On 13 April 1958, during the Algerian War, Mekhloufi was among ten France-based Algerian professional footballers who secretly left France to join the FLN football team, which had been established by the National Liberation Front. At the time, he was considered one of France's most promising players and was a member of the provisional squad preparing for the 1958 FIFA World Cup. His departure brought significant attention to the FLN team and its cause. By joining the FLN team, Mekhloufi spent several years outside FIFA-recognized competition, later stating that the experience had affected his competitive edge.
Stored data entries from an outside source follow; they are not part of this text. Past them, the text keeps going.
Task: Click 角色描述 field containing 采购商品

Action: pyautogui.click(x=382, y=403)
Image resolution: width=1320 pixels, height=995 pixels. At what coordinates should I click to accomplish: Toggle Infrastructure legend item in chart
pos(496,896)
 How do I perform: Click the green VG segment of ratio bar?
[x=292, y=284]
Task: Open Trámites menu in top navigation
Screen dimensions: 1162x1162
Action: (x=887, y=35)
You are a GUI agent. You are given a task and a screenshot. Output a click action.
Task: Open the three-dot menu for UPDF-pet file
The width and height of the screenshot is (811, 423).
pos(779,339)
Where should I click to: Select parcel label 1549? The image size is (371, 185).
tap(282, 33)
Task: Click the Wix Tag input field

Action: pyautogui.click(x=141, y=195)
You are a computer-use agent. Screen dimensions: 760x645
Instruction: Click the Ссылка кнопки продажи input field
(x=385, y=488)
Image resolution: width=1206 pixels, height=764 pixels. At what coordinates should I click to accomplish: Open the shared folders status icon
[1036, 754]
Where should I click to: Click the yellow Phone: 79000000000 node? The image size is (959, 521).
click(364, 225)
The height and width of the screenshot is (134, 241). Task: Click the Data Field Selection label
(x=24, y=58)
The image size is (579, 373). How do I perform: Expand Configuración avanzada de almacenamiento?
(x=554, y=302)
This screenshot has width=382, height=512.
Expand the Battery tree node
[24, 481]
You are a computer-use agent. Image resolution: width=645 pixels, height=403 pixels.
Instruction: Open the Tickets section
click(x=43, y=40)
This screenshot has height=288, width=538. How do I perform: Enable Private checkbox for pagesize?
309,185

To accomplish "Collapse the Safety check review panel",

Despite French efforts to prevent the team's international activities through FIFA, the FLN team continued to play matches in a number of countries.

==Death==
On 8 November 2024, it was announced that Mekhloufi had died at the age of 88.

==Career statistics==

===Club===

Appearances and goals by club, season and competition
| Club | Season | League |  |  | Cup |  | Continental |  | Other |  | Total |  |
| Division | Apps | Goals | Apps | Goals | Apps | Goals | Apps | Goals | Apps | Goals |
| Saint-Étienne | 1954–55 | Division 1 | 16 | 9 | 6 | 4 | — |  | — |  | 22 | 13 |
| 1955–56 | 31 | 21 | 4 | 0 | — |  | — |  | 35 | 21 |
| 1956–57 | 30 | 25 | 2 | 1 | — |  | — |  | 32 | 26 |
| 1957–58 | 25 | 4 | 2 | 0 | 2 | 1 | — |  | 29 | 5 |
| Total |  | 102 | 59 | 14 | 5 | 2 | 1 | — |  | 118 | 65 |
| Servette | 1962–63 | Nationalliga A | 19 | 13 | 0 | 0 | 3 | 2 | — |  | 22 | 15 |
| Saint-Étienne | 1963–64 | Division 1 | 34 | 16 | 1 | 0 | — |  | — |  | 35 | 16 |
| 1964–65 | 32 | 8 | 5 | 0 | 2 | 1 | — |  | 39 | 9 |
| 1965–66 | 38 | 21 | 1 | 1 | — |  | — |  | 39 | 22 |
| 1966–67 | 38 | 12 | 2 | 1 | — |  | 1 | 1 | 41 | 14 |
| 1967–68 | 30 | 7 | 5 | 5 | 4 | 0 | — |  | 39 | 12 |
| Total |  | 192 | 78 | 18 | 7 | 6 | 1 | 1 | 1 | 217 | 87 |
| Bastia | 1968–69 | Division 1 | 33 | 13 | 1 | 0 | — |  | — |  | 34 | 13 |
| 1969–70 | 34 | 7 | 9 | 2 | — |  | — |  | 43 | 9 |
| Total |  | 67 | 20 | 10 | 2 | — |  | — |  | 77 | 22 |
| Career total |  |  | 380 | 170 | 42 | 14 | 11 | 4 | 1 | 1 | 434 | 189 |

===International===
Scores and results list Algeria's goal tally first, score column indicates score after each Mekhloufi goal.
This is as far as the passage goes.